* [Document section]

######

PDF As She Is Wrote #1: How are signers identified?
Article info
Posted on by Matthias Valvekens
Tags: pdf-as-she-is-wrote, tech, pki, digsig, documentation
This item is part of the series PDF As She Is Wrote.
Series introduction
This is the first installment in PDF as She Is Wrote 1. With this post, I intend to start a series on the way the PDF standards (mainly ISO 32000-x) are implemented in the “real world”. The focus is on implementation behaviour, not the minutiae of what the standard says (or should say), although I’ll occasionally comment on that as well. Given my area of interest, a significant portion of the content will relate to digital signing in some way.
There’s no set publication schedule, I’ll write things down as I think of them.
Signer identification in CMS
People who’ve worked with me will undoubtedly know that I’m a zealous advocate for the Cryptographic Message Syntax (CMS), defined in RFC 5652.
CMS is the spiritual successor to PKCS #7, and is sometimes still referred to as such.
The SignedData
type in CMS is particularly popular in all sorts of digital signing schemes, where it’s used as a vehicle to encode a “raw” signature together with the relevant metadata necessary to understand it.
PDF is part of the CMS club too: virtually everyone uses CMS SignedData
objects to encode signatures in PDF documents nowadays2.

######

* [Dataset content]
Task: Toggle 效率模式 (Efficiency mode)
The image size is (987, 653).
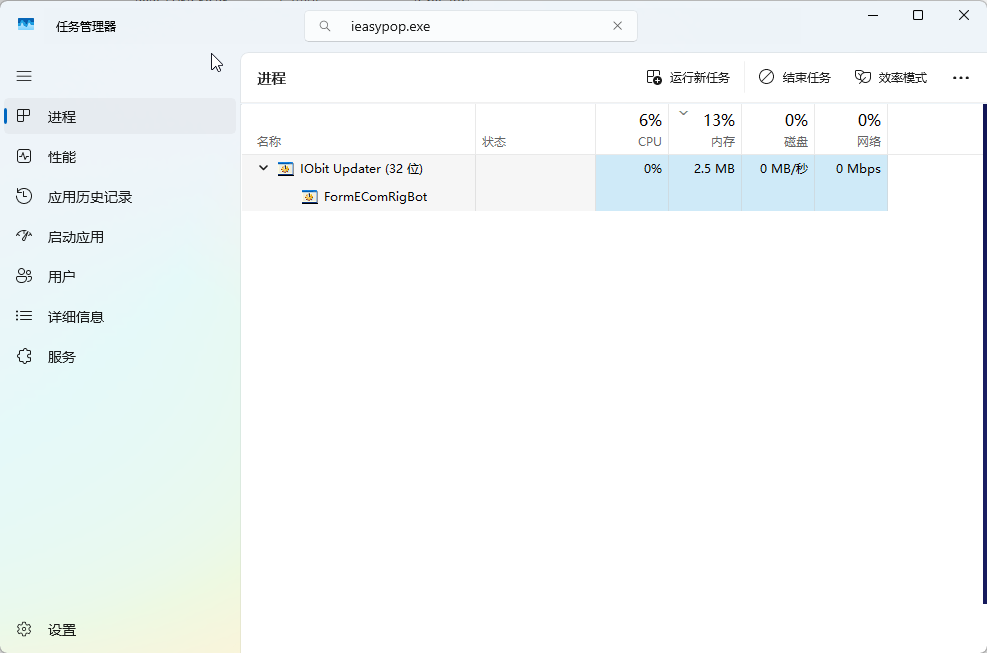Action: (891, 78)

######

* [What is asked]
1) Answer from the post on PDF signatures:
(a) Which standards does the series mainly deal with?
(b) Which RFC defines the Cryptographic Message Syntax?
(c) What is CMS described as the spiritual successor to?
2) Condense the paragraph beginning "This is the first installment" in the post on PDF signatures, keeping its main facts.
3) Extend the post on PDF signatures, starting right after its final sentence.
The data has no connection to the post on PDF signatures.

* [Results of the tasks]
1)
(a) ISO 32000-x
(b) RFC 5652
(c) PKCS #7

2) This first installment starts a series on how the PDF standards, mainly ISO 32000-x, are implemented in the "real world." The series focuses on implementation behavior rather than the fine points of the standard, with occasional comments on those. Much of the content will involve digital signing.

3)
But let’s not get ahead of ourselves too much: we’re still talking about CMS. The design philosophy of CMS (as interpreted by yours truly—don’t put too much stock in that) is one of maximal extensibility: the CMS specification itself makes relatively few assumptions about what people put in. As far as SignedData
is concerned, the specification only prescribes how to correctly encode SignedData
objects, and sets out some basic validation rules.
The idea is that other standards can then profile CMS to obtain a subset that’s more appropriate for their use cases.
One of the things that CMS does not do (by default) is to pin the signature to a specific certificate. This is actually a fairly common misconception. From a mathematical point of view, the signature validation procedure doesn’t really care about certificates, it only needs to know the signer’s public key. There can be more than one certificate made out to the same public key, for any number of reasons. The certificate is only relevant to verify the binding between a key and its owner, which is a different problem entirely. However, it’s important to note that some profiles of CMS do pin the signature to a specific certificate3, but that mechanism is beyond the scope of this post.
So, how does CMS identify signers? To answer that question, we need to take a look at some definitions from RFC 5652.
SignedData ::= SEQUENCE {
version CMSVersion,
digestAlgorithms DigestAlgorithmIdentifiers,
encapContentInfo EncapsulatedContentInfo,
certificates [0] IMPLICIT CertificateSet OPTIONAL,
crls [1] IMPLICIT RevocationInfoChoices OPTIONAL,
signerInfos SignerInfos }
SignerInfo ::= SEQUENCE {
version CMSVersion,
sid SignerIdentifier,
digestAlgorithm DigestAlgorithmIdentifier,
signedAttrs [0] IMPLICIT SignedAttributes OPTIONAL,
signatureAlgorithm SignatureAlgorithmIdentifier,
signature SignatureValue,
unsignedAttrs [1] IMPLICIT UnsignedAttributes OPTIONAL }
SignerIdentifier ::= CHOICE {
issuerAndSerialNumber IssuerAndSerialNumber,
subjectKeyIdentifier [0] SubjectKeyIdentifier }
The relevant definition is the one for the SignerIdentifier
type. This is a union type between IssuerAndSerialNumber
and SubjectKeyIdentifier
.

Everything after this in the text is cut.